Exercise: Word for word, restate every line of the listing that follows.
═══ Records for the exercise
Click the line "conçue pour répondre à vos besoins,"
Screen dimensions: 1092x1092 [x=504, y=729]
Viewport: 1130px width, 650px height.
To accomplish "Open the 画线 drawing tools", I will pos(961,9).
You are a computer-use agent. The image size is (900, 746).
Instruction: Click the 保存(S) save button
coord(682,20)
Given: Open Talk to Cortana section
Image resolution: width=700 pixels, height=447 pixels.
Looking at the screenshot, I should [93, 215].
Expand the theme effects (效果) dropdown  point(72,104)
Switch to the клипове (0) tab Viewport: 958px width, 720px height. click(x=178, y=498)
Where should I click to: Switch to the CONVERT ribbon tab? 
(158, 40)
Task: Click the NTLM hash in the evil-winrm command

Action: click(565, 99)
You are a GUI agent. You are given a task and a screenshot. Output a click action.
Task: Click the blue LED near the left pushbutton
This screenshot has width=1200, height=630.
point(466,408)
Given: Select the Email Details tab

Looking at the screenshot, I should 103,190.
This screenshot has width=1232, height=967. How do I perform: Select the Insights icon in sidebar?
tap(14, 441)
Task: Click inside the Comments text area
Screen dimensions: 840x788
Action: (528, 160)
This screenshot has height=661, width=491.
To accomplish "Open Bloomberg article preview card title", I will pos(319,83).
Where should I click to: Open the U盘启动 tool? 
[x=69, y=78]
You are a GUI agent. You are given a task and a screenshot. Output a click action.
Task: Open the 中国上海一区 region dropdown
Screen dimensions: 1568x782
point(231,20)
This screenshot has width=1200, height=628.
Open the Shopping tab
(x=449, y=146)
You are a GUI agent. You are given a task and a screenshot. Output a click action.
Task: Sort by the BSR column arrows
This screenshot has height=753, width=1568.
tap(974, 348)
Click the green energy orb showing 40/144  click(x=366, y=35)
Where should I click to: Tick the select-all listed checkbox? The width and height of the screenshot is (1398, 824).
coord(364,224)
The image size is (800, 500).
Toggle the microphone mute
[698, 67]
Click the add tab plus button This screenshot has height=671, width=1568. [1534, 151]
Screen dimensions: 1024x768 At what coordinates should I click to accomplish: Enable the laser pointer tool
══════
Answer box:
Click the line "conçue pour répondre à vos besoins,"
Screen dimensions: 1092x1092 [x=504, y=729]
Viewport: 1130px width, 650px height.
To accomplish "Open the 画线 drawing tools", I will pos(961,9).
You are a computer-use agent. The image size is (900, 746).
Instruction: Click the 保存(S) save button
coord(682,20)
Given: Open Talk to Cortana section
Image resolution: width=700 pixels, height=447 pixels.
Looking at the screenshot, I should [93, 215].
Expand the theme effects (效果) dropdown  point(72,104)
Switch to the клипове (0) tab Viewport: 958px width, 720px height. click(x=178, y=498)
Where should I click to: Switch to the CONVERT ribbon tab? 
(158, 40)
Task: Click the NTLM hash in the evil-winrm command

Action: click(565, 99)
You are a GUI agent. You are given a task and a screenshot. Output a click action.
Task: Click the blue LED near the left pushbutton
This screenshot has width=1200, height=630.
point(466,408)
Given: Select the Email Details tab

Looking at the screenshot, I should 103,190.
This screenshot has width=1232, height=967. How do I perform: Select the Insights icon in sidebar?
tap(14, 441)
Task: Click inside the Comments text area
Screen dimensions: 840x788
Action: (528, 160)
This screenshot has height=661, width=491.
To accomplish "Open Bloomberg article preview card title", I will pos(319,83).
Where should I click to: Open the U盘启动 tool? 
[x=69, y=78]
You are a GUI agent. You are given a task and a screenshot. Output a click action.
Task: Open the 中国上海一区 region dropdown
Screen dimensions: 1568x782
point(231,20)
This screenshot has width=1200, height=628.
Open the Shopping tab
(x=449, y=146)
You are a GUI agent. You are given a task and a screenshot. Output a click action.
Task: Sort by the BSR column arrows
This screenshot has height=753, width=1568.
tap(974, 348)
Click the green energy orb showing 40/144  click(x=366, y=35)
Where should I click to: Tick the select-all listed checkbox? The width and height of the screenshot is (1398, 824).
coord(364,224)
The image size is (800, 500).
Toggle the microphone mute
[698, 67]
Click the add tab plus button This screenshot has height=671, width=1568. [1534, 151]
Screen dimensions: 1024x768 At what coordinates should I click to accomplish: Enable the laser pointer tool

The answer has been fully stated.